René Westerhausen, Adrien Meguerditchian
Neuroscience Research, In Press
The corpus callosum enables integration and coordination of cognitive processing between the cerebral hemispheres. In the aging human brain, these functions are affected by progressive axon and myelin deteriorations, reflected as atrophy of the midsagittal corpus callosum in old age. In non-human primates, these degenerative processes are less pronounced as previous morphometric studies on capuchin monkey, rhesus monkeys, and chimpanzees do not find old-age callosal atrophy. In the present study, we extend these previous findings by studying callosal development of the olive baboon (Papio anubis) across the lifespan and compare it to chimpanzee and human data.
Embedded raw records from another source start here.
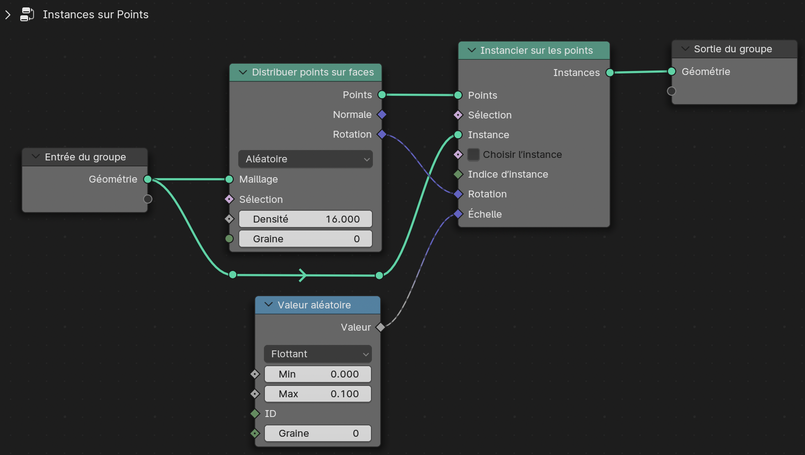This screenshot has width=805, height=455.
Task: Collapse the Distribuer points sur faces node
Action: tap(243, 72)
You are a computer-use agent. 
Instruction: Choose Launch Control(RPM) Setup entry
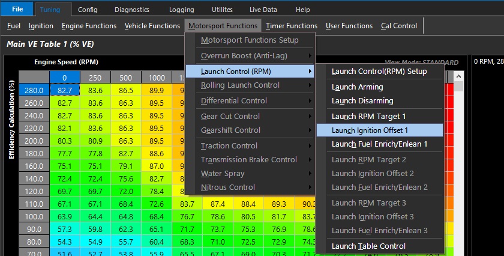[x=379, y=72]
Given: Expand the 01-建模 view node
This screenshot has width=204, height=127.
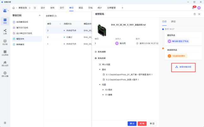Looking at the screenshot, I should (103, 95).
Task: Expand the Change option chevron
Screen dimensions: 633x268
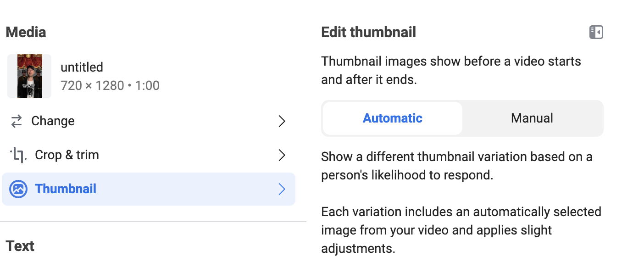Action: [282, 121]
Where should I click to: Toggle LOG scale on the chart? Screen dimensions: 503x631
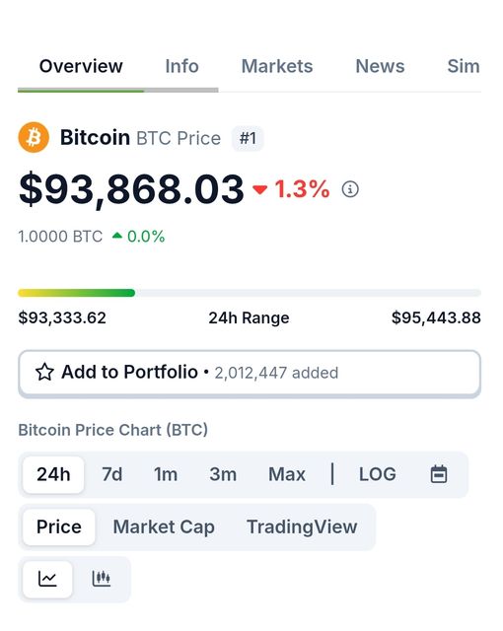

For this purpose, total relative (to forebrain volume) midsagittal area, subsectional area, and regional thickness of the corpus callosum were assessed in 91 male and female baboons using non-invasive MRI-based morphometry. The studied age range was 2.5–26.6 years and lifespan trajectories were fitted using general additive modelling. Relative area of the total and anterior corpus callosum showed a positive linear trajectory. That is, both measures increased slowly but continuously from childhood into old age, and no decline was observed in old age. Thus, comparable with all other non-human primates studied to-date, baboons do not show callosal atrophy in old age. This observation lends supports to the notion that atrophy of the corpus callosum is a unique characteristic of human brain aging.